Кажется, у О’Генри есть фраза: "Любовь к ней равнялась высшему образованию". Это в точности соответствовало положению той, которая допустила в своей душе разрастание образа Е. С. Калмановского. Глупой девочке явно ничего не светило. А умная могла хотя бы поговорить "на равных".
Читая Калмановского, я поражалась его дотошности и кругозору. Он читал не только положенные для интеллигенции "Вопросы литературы" и "Вопросы философии" (журналы такие были, господа, каждый месяц выходили, сотни тысяч людей их читали), но и какие-нибудь "Вопросы антропологии", литературу по психологии, по истории, непростые филологические изыскания – всё для того, чтобы внести сколько-нибудь порядка и ясности в театроведческую смуту.

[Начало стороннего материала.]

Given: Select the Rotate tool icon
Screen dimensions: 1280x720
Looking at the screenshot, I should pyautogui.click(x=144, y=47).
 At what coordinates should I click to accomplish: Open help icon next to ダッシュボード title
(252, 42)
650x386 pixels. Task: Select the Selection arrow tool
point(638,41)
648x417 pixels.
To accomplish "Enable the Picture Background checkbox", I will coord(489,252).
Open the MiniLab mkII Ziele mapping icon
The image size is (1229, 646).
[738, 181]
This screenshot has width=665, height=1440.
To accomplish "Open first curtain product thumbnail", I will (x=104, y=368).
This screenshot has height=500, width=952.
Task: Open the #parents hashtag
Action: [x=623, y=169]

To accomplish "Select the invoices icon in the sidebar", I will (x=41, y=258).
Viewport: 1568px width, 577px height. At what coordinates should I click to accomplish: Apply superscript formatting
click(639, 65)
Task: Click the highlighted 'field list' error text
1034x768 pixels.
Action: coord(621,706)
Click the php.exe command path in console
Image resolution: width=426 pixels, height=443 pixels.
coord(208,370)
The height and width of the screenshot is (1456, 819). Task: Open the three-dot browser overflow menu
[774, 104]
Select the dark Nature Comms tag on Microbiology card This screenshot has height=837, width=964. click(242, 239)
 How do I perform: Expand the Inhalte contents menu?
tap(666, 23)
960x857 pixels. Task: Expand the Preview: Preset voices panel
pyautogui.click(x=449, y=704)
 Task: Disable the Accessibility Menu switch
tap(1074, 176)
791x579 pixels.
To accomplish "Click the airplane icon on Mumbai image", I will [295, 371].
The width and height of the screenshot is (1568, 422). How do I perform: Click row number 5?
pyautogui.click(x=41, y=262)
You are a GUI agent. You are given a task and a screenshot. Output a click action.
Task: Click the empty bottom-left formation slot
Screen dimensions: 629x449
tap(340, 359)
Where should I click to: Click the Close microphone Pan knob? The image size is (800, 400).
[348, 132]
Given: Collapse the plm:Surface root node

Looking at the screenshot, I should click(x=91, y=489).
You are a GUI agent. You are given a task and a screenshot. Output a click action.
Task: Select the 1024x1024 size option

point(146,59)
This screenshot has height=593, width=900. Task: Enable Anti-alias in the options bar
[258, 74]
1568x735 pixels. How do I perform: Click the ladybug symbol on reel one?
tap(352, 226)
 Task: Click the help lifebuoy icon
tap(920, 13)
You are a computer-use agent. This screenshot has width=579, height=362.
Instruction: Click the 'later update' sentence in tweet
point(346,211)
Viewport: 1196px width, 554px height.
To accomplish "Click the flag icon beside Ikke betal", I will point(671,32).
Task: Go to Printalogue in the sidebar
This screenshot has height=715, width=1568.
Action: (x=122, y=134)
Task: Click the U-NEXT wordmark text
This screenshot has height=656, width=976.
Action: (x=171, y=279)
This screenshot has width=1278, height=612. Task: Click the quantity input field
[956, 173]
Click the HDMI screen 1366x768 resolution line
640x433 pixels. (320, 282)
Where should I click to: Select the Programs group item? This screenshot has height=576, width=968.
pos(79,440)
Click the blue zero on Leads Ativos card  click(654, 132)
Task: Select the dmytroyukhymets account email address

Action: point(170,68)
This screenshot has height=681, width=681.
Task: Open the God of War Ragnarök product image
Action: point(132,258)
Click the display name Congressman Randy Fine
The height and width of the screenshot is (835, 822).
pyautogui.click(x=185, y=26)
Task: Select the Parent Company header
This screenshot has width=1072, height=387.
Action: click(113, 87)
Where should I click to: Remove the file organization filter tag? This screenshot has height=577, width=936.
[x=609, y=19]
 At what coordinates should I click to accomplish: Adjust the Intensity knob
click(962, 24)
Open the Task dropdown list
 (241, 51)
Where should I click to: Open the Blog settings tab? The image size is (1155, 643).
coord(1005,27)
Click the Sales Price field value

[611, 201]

Вот, скажем, как он построил семинары по театральной критике, которые вёл у нас со второго курса (уже на дневном отделении). Сначала мы писали работы на тему "пространственное решение спектакля". Мы записывали и изучали, кто, как, зачем движется в пространстве сцены, насколько это изобретательно/тривиально, банально/оригинально, как построены мизансцены и работают ли они на чувственное/интеллектуальное понимание спектакля. Потом наступила пора "аксиологии", изучения "системы ценностей" театрального произведения. Что любит и почитает, а что ненавидит и отрицает автор спектакля? Что ему дорого, над чем он смеётся, чем восхищается и что осуждает?
Потом мы стали осваивать "актёрский портрет", потом исследовать "музыку спектакля"…
Мне кажется, это замечательная технология для углублённого понимания театра. Никакого тумана, ничего приблизительного, расплывчатого. Я и сейчас ею пользуюсь.
Между тем, занятия по стилистике русского языка шли и шли, мы подбирали синонимы и антонимы, сочиняли фразы по разным заданиям, а чувство моё росло и мучило меня. Калмановский был первым настоящим, живым человеком, которого я полюбила, и что делать в таких случаях, я не знала. Однако в русской литературе уже существовала мифология "Татьяны и Евгения" – Татьяна пишет письмо, Евгений читает ей нотацию в парке. По крайней мере есть прецедент, и, возможно, он не повторится именно в этой форме?
Написать письмо, а там что будет, то и будет.
Мне почему-то казалось, что испытывающий чувство обязан рассказать об этом своему объекту. В произведениях искусства люди обычно так и поступали.